Duckworth and Rep. Susan Davis, D-Calif., have been working on a provision to the National Defense Authorization Act that would help raise the income of some service members whose basic pay is close to or below the poverty line.
On a recent visit to the makeshift food pantry at Dewey Elementary, Melissa Carlisle, a mother of two whose husband serves in the military, picked up a bag of potatoes that she plans to spread out over three different meals and freeze the rest for later.
“They have this military illusion that we’re just rolling in dough, but we’re not,” Carlisle said. “…We’re just really good with the little bit of money that we get.”
Almost everyone who gets groceries at the Feeding San Diego pantry at Dewey Elementary is military, and everything is free, so Carlisle and other military spouses start lining up early to fill their bags with fresh produce, snacks for the kids, and basic staples such as flour and bread.
At a school where almost 80 percent of students are the children of active-duty military personnel and more than 70 percent are eligible for free and reduced lunches, the biweekly free groceries often make the difference between struggling to pay the bills or simply going hungry.
When she’s not getting free food from Feeding San Diego, Carlisle normally shops at the military commissary, which is tax-free, or at Ralph’s, a grocery store in San Diego where purchases of food accrue points she can use on gas. “You don’t need to decide, ‘Do I need gas, or do I need food?'”
But Carlisle said that even with help, just getting by is a constant worry.
“I wouldn’t say check to check, but pretty darn close.
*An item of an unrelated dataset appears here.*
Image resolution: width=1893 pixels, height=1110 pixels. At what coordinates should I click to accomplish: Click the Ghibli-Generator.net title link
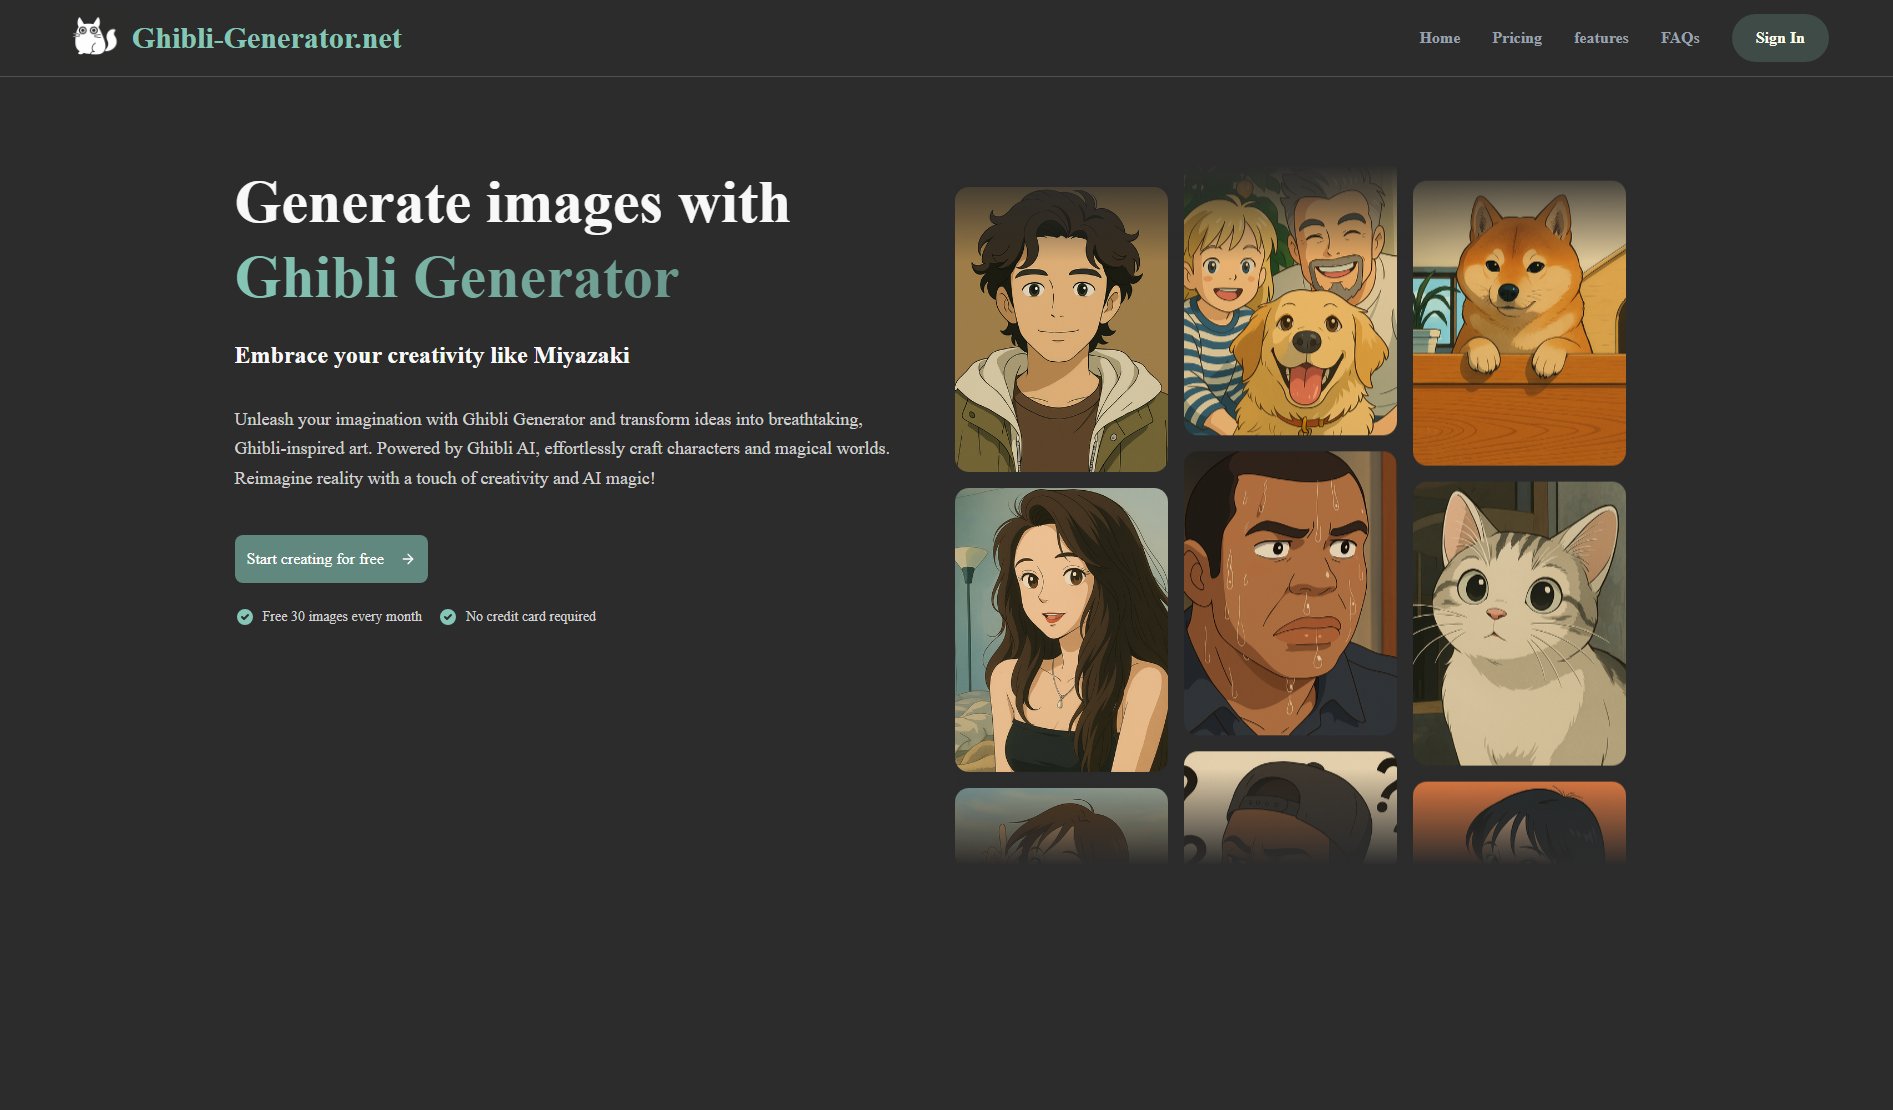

If you sneeze hard, a flat tire goes out, that’s it,” she said.
The lower-ranked enlisted service members in all branches, those with pay grades from E-1 to E-5, make somewhere between $18,648 and $40,759 in basic pay, depending on their rank and years of service. This doesn’t include their allowances for housing and food or special compensation like combat pay.
But the housing allowance, which can range widely depending on where a service member lives, is often enough to push a family out of the eligibility bracket for federal food assistance.
Even so, 2017 data from an annual Census Bureau survey showed that more than 16,000 active-duty service members received food stamps, known as the Supplemental Nutrition Assistance Program, or SNAP.
In 2016, the Government Accountability Office published a report recommending that the Defense Department start tracking data on service members’ and their families’ use of food assistance programs such as SNAP and the Special Supplemental Nutrition Program for Women, Infants, and Children, or WIC, but aid groups and lawmakers question whether the department is collecting meaningful data.
“They don’t even have adequate data about how many people are impacted,” Josh Protas, the vice president of public policy at Mazon: A Jewish Response to Hunger, said. That’s a problem, said Protas, whose group has been a leader in researching military hunger, because without accurate data on how many families are affected, it’s hard for policymakers to address the issue.